● **Data to process**:

____________________

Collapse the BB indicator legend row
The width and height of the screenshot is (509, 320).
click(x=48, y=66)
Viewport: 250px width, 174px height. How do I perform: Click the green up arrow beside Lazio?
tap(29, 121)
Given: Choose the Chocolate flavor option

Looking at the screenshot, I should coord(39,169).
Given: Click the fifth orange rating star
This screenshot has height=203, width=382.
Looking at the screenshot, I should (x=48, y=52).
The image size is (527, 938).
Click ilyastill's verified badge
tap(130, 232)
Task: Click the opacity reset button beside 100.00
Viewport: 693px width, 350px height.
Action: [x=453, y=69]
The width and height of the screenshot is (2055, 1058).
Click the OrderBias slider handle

____________________

Return precisely the lines of the records, starting with the line that holds "The image size is (527, 938)." and ending with the last one.

The image size is (527, 938).
Click ilyastill's verified badge
tap(130, 232)
Task: Click the opacity reset button beside 100.00
Viewport: 693px width, 350px height.
Action: [x=453, y=69]
The width and height of the screenshot is (2055, 1058).
Click the OrderBias slider handle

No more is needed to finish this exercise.